Your answer must be a single number: the count of lines in the records below that include the string "marker".

[Opening Data excerpts section]

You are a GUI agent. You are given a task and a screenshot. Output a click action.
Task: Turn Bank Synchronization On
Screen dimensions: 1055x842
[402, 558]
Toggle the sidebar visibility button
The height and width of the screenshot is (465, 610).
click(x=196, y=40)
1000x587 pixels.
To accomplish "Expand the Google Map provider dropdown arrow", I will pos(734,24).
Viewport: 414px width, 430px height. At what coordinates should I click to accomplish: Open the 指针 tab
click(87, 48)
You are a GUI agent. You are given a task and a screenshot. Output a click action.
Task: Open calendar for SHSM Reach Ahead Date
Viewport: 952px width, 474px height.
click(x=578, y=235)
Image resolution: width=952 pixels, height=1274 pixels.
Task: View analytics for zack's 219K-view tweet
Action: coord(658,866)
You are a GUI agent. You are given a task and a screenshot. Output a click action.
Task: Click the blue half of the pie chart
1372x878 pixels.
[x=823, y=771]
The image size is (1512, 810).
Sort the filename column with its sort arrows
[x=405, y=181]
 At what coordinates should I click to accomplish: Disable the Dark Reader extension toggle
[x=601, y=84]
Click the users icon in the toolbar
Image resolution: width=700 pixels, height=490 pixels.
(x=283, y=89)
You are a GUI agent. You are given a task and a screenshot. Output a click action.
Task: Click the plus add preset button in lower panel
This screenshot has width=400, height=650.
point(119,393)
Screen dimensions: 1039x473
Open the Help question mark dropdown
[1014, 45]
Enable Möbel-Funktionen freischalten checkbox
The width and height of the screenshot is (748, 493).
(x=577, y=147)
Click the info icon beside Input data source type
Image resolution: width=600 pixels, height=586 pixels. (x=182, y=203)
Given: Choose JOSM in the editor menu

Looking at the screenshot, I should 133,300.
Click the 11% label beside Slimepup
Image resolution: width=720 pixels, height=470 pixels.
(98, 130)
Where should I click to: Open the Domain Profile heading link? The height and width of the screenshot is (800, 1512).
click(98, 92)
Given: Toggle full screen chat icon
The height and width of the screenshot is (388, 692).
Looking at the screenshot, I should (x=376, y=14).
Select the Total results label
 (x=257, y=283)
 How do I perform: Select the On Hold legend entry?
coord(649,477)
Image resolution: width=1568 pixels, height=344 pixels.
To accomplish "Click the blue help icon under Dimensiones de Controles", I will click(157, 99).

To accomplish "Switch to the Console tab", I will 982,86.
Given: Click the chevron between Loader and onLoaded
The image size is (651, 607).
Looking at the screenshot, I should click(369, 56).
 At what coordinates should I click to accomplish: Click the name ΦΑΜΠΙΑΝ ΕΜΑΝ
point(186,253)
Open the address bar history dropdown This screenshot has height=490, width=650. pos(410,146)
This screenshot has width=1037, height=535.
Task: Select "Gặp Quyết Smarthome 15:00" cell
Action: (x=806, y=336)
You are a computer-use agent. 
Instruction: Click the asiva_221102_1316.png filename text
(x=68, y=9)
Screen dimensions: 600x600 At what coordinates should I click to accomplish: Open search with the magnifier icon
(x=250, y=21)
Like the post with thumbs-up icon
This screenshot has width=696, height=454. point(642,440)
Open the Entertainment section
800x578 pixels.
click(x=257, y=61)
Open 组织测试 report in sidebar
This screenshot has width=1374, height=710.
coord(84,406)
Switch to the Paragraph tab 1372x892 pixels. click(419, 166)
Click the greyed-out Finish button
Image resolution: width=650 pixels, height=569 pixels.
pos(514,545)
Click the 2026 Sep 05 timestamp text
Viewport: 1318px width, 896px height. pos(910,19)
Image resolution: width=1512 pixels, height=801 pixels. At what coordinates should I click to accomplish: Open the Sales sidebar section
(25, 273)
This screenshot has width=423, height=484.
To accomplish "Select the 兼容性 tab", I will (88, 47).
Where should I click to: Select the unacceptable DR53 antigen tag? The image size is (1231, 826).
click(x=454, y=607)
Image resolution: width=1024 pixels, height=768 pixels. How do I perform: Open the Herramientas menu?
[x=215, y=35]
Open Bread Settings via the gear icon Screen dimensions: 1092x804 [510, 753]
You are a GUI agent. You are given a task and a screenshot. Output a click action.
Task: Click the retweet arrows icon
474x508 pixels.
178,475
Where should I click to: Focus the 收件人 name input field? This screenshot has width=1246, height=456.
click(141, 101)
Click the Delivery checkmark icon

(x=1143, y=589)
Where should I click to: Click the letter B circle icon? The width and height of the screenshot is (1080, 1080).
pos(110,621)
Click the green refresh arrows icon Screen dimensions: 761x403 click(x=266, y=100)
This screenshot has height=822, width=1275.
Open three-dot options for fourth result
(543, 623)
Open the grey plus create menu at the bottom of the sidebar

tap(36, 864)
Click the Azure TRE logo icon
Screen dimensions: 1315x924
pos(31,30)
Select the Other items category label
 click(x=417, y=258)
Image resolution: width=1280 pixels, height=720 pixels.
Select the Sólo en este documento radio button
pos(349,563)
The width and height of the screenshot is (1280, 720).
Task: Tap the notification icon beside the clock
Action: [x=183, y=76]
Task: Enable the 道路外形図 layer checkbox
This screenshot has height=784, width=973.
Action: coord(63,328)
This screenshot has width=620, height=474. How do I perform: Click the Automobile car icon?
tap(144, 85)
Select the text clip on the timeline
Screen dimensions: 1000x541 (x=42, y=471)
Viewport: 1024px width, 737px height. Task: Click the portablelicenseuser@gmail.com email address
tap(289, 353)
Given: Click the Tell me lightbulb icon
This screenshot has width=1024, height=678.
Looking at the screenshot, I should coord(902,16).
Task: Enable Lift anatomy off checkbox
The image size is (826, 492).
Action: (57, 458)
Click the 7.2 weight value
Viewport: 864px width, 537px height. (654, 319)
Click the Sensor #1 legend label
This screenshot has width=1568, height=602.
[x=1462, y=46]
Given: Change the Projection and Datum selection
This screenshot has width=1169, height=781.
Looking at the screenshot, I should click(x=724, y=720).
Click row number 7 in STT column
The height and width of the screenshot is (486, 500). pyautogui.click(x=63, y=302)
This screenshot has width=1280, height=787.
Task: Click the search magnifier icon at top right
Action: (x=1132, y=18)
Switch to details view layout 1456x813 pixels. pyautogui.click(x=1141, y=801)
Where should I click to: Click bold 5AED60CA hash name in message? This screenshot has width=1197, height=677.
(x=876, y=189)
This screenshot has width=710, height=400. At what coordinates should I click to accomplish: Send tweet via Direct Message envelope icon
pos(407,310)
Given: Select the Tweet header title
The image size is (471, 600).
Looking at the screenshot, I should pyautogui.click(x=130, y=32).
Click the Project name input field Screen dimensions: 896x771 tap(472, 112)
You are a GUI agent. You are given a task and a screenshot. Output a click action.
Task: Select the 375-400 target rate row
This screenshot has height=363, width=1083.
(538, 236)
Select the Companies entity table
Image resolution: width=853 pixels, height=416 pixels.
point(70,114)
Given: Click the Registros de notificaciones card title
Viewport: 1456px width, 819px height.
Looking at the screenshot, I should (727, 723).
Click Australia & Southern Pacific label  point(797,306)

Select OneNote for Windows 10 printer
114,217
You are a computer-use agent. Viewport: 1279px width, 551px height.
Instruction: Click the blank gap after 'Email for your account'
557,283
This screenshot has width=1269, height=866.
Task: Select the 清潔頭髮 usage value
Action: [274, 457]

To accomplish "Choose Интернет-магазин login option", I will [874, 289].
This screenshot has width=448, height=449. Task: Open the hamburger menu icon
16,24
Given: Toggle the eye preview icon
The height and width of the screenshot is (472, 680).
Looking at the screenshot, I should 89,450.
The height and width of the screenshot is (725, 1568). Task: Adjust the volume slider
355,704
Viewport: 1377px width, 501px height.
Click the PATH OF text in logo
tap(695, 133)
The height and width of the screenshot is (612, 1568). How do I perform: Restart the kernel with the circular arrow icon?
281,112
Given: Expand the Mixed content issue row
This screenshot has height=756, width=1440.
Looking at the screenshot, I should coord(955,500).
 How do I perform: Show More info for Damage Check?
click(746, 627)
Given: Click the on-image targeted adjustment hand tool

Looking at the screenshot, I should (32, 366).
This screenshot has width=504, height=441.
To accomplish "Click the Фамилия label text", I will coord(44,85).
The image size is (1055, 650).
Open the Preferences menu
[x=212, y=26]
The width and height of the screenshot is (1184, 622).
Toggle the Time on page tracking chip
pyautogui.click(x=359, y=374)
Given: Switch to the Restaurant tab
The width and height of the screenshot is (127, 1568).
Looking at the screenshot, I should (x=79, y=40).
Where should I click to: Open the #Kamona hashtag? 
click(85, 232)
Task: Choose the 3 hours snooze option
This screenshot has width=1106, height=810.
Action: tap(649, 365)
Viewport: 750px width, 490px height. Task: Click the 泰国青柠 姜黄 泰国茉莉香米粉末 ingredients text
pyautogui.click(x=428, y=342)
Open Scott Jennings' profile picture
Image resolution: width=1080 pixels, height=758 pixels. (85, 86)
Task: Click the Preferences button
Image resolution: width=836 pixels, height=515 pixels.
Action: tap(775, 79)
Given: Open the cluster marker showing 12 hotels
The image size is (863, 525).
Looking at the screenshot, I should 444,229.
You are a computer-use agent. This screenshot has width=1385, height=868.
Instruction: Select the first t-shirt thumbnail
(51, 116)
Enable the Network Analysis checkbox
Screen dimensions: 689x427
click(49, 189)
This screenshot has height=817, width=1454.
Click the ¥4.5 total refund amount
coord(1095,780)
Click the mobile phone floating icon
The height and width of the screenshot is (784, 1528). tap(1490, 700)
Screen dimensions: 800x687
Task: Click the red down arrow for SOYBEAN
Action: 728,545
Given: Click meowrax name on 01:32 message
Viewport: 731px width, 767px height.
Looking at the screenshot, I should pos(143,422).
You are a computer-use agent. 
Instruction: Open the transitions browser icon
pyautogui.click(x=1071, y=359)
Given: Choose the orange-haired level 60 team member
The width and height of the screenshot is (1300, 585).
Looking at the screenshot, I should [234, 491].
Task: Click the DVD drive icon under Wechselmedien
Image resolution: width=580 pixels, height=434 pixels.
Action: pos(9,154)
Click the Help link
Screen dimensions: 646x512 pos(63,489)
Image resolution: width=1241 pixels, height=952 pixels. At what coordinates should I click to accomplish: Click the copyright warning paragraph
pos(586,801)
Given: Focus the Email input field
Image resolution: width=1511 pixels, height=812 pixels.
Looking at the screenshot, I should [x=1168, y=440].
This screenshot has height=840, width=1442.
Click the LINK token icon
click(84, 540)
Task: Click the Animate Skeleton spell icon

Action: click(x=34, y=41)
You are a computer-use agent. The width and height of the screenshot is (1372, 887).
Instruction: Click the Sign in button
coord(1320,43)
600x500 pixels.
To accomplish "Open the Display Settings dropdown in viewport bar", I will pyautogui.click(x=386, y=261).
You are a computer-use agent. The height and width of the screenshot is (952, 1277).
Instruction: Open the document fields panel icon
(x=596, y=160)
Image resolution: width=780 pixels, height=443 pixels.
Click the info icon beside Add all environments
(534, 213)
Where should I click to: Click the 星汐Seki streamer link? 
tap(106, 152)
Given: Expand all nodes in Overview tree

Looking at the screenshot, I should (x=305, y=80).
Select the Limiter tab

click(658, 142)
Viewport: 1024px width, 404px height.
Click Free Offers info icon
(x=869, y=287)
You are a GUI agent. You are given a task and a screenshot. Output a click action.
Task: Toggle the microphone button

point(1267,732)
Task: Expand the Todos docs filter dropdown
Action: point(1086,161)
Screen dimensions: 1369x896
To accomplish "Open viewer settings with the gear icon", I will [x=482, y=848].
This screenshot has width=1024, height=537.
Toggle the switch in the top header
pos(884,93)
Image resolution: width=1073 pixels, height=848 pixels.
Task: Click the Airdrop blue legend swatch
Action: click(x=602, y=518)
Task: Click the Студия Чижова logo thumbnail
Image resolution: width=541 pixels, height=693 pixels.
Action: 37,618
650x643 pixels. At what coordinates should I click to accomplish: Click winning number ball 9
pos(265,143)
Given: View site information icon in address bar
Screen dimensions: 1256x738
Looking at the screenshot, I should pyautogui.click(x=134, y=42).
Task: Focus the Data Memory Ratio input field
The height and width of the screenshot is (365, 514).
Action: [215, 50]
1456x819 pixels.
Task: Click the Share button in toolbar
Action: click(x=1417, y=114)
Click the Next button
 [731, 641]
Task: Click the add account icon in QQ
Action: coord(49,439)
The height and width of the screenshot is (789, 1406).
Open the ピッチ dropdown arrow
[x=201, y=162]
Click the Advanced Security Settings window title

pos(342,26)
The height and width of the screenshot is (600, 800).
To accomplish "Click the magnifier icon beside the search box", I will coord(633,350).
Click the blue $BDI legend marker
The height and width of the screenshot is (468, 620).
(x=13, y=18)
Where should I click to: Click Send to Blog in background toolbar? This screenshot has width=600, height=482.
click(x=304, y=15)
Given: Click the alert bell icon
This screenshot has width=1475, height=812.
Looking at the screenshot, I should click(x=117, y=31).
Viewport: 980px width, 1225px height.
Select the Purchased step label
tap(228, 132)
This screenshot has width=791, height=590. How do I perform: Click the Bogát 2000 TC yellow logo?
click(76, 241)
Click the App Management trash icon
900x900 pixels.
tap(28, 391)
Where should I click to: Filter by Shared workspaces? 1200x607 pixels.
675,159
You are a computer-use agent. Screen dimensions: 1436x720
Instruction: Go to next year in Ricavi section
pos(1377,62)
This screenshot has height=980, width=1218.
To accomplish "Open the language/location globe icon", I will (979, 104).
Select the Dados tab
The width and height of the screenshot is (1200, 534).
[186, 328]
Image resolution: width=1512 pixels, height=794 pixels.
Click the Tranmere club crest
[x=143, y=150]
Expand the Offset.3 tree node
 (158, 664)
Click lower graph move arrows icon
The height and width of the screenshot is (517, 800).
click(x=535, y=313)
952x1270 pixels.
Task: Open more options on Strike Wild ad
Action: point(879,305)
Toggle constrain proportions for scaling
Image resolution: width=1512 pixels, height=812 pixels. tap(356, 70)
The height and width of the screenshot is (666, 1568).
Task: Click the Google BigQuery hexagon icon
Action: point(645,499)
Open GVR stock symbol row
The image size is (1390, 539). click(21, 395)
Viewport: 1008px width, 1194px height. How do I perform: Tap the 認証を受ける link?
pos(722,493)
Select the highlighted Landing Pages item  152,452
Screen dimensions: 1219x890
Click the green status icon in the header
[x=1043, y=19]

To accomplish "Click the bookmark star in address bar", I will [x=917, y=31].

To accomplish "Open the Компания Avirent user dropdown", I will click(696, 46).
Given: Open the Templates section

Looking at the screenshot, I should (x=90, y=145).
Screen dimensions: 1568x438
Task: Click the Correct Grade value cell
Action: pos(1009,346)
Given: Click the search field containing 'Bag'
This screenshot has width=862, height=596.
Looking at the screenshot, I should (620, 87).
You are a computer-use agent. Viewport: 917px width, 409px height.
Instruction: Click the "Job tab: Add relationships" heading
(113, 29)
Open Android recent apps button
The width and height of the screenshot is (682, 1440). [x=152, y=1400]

[Closing Data excerpts section]

● Response to the task:
2